__DATA RECORDS__.
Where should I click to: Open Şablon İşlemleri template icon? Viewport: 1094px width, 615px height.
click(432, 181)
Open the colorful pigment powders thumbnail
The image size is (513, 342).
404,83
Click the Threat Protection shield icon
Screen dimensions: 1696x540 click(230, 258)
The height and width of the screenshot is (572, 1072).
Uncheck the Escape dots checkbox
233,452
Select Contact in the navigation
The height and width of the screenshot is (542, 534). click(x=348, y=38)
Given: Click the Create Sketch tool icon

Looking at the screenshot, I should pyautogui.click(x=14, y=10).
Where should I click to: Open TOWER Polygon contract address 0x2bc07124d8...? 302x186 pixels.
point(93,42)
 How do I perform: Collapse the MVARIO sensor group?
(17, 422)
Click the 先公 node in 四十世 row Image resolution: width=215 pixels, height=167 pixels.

__ABOUT THIS EXERCISE__.
The full listing above needs to be output exactly.

__ANSWER TO THE EXERCISE__.
Where should I click to: Open Şablon İşlemleri template icon? Viewport: 1094px width, 615px height.
click(432, 181)
Open the colorful pigment powders thumbnail
The image size is (513, 342).
404,83
Click the Threat Protection shield icon
Screen dimensions: 1696x540 click(230, 258)
The height and width of the screenshot is (572, 1072).
Uncheck the Escape dots checkbox
233,452
Select Contact in the navigation
The height and width of the screenshot is (542, 534). click(x=348, y=38)
Given: Click the Create Sketch tool icon

Looking at the screenshot, I should pyautogui.click(x=14, y=10).
Where should I click to: Open TOWER Polygon contract address 0x2bc07124d8...? 302x186 pixels.
point(93,42)
 How do I perform: Collapse the MVARIO sensor group?
(17, 422)
Click the 先公 node in 四十世 row Image resolution: width=215 pixels, height=167 pixels.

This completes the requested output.